● Required work:
- 1) In the goat milk thread below, name every goat breed in the list that follows "We have :".
- 2) Please carry on the goat milk thread below from the point where its text stops.

START Reading text

# Best Milk?



## joshmod (Apr 1, 2015)

Okay, so I know this is a loaded question but I am okay with stirring the pot.  I am curious to hear what breed you think has the *best milk*.  The best part is, I will leave you to define what "*best milk*" means.  

Really we are just on the front end of looking at dairy goats and I would love to just hear some different opinions.

Thanks friends!


----------



## OneFineAcre (Apr 1, 2015)

Nigerian milk is good
Sweet and rich
It's good for making cheese because of the high fat content
I can't say it's the best since I just have Nigerians
My grandma had goats when I was a kid 
I think they were Alpines
That was all I ever drank so it must have been ok


----------



## Hens and Roos (Apr 1, 2015)

We have Nigerians- only have 1 doe is currently milking, so no real knowledge gathered yet!


----------



## Southern by choice (Apr 1, 2015)

We have :
Nigerian Dwarfs
Mini-Mancha's
Lamanchas 
Nubian
Kiko (meat goat technically) but great udder and milker
Mini Nubian- Not freshened yet
Alpine- Not freshened yet but did have an Alpine we cared for so will base it off that

So... since we have a good variety I can say so far *all* the breeds we have picked have been great. 
Leave out the Alpine for a second...
The rest all have very good butterfat and all have great tasting milk.
Out of all our Nigies I have one that just simply has great milk- just not alot of it. One of our Lamanchas has the sweetest milk.
Nubian is pretty creamy and so is the Kiko. We have a good deal of cream that is on the top with all the breeds we have.

The Alpine we cared for had very good tasting milk not as rich but very good and consistent.

We try each goats milk separately  and sample individually from time to time. Recently we took the Nubian, mini-mancha, one of our Lamancha's, and a little Nigie milk... mixed them together, took 6qts and 1 cup and it produced 3lbs 12oz Cheese. That was a great yield. Cheese was great.

All are great tasting so no particular there but the volume is a big issue for me. If I would have known about the Miniature goats when we first started out I would have gone that way. We like the Nigies and their milk is great but I rather have a goat that is similar in size but produces considerably more.  I do have more standards now after selling off many of my Nigies but I need 3-4 gallons a day. Nigies add a great deal to the crossing for the mini's.. I think the milk is great.

I think most of us starting out go small... I can say our big goats are no issue, harder on the land though. Personality is awesome... none are snotty. LOL

The Nigie is known for the best feed conversion and I have seen that... maybe we are lucky our Standards don't really eat that much feed. Our Mini's no real difference than the Nigies. Yet I have seen some standards that are eating machines. We have one Nigie that eats fast and too much on the stand... she gets real fat... then we stop milking  her because she get s obese breathing the smell of feed. We tried just doing alfalfa on the stand... no difference. This goat's milk is my favorite... sadly she doesn't turn feed to milk but to fat.  Some of our Standards are real slow eaters and don't eat as much as sometimes I think they should.

I like the variety of goats. As far as milk... I can say all the goats we have are making great tasting milk. 
Personally I don't like strong goaty tasting milk and some breeds do produce strong taste. I prefer the sweeter, fatter milk.

END Reading text
START Data shown

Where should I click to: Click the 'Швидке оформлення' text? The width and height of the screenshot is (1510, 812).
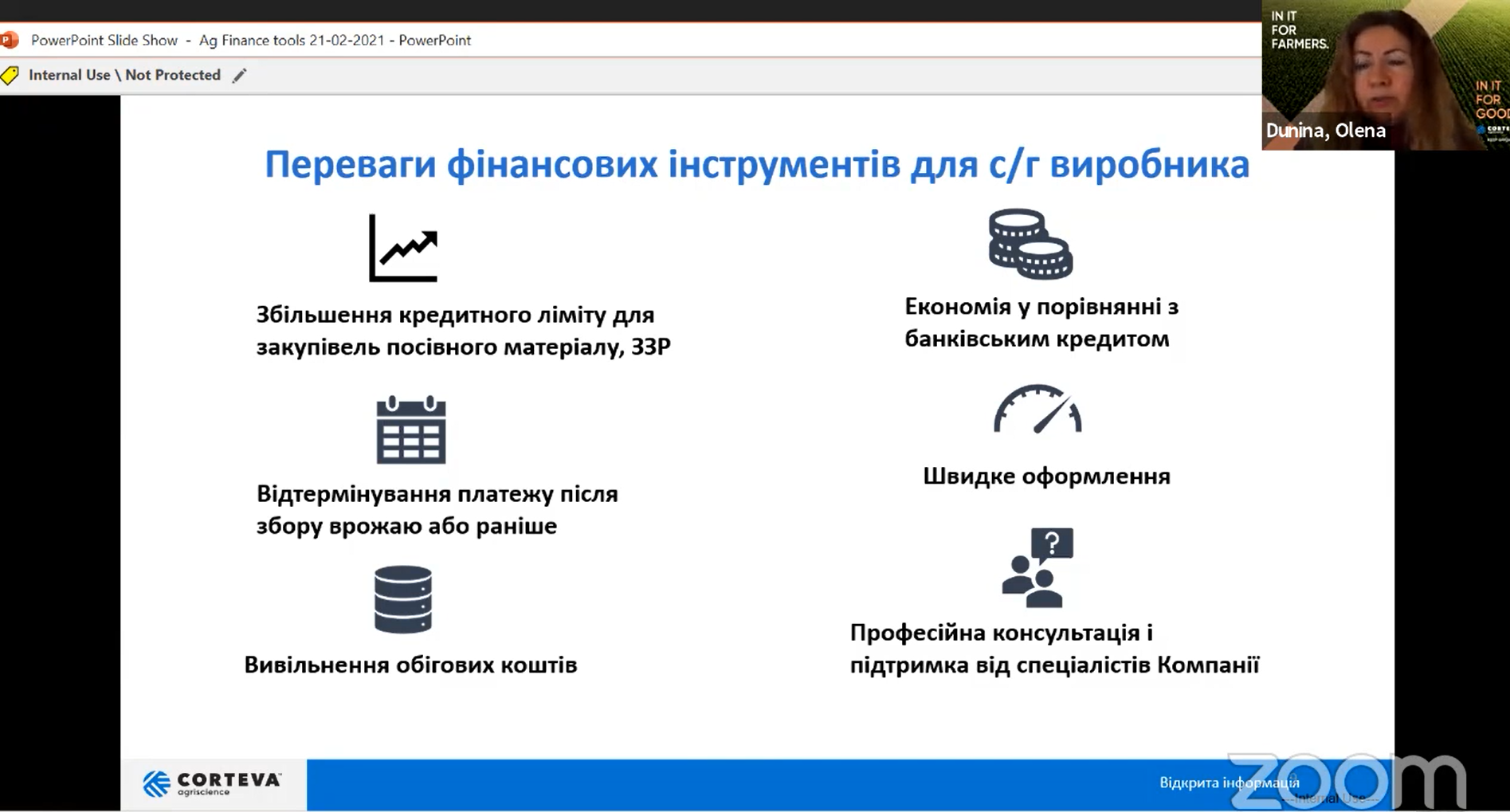click(1046, 477)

END Data shown

● The results:
- 1) Nigerian Dwarfs, Mini-Mancha's, Lamanchas, Nubian, Kiko, Mini Nubian, Alpine

- 2)
I think diet and handling and cooling of milk makes a big difference. I can't pick a best tasting milk... by breed anyway. By individual goat yes.


----------



## frustratedearthmother (Apr 2, 2015)

Gotta throw out the idea of a Pygmy as a milker.  One of my pygmy goat gave  two quarts a day.  Butterfat is high which makes the milk taste really, really good!   Pygmy  milk is right up there with Nigi milk on the butterfat scale (maybe even a little higher if you believe some of the charts). Also - they milk for a long time.  I milked one for over a year without much of a drop in production. 

And while I'm talking breeds - the Pygmy/Nubian x's  (kinders) that I have are AWESOME milkers and their milk is absolutely deeeelish!  I have one right now that is giving OVER a gallon a day!     Her Nubian mom is a real heavy milker too, but geeze louise, mom is about 185 lbs, and her (kinder) daughter is right about 100lbs.

Good luck!


----------



## Pearce Pastures (Apr 2, 2015)

We milk our Nigerians and our pygmy and usually just mix them together.  The Pygmy we have is a decent milker, not the quantity of the ND but not too shabby.  Nigerians have a higher butterfat content than any breed, and it results in a nice flavor.  I am sre that also means it is higher in calories.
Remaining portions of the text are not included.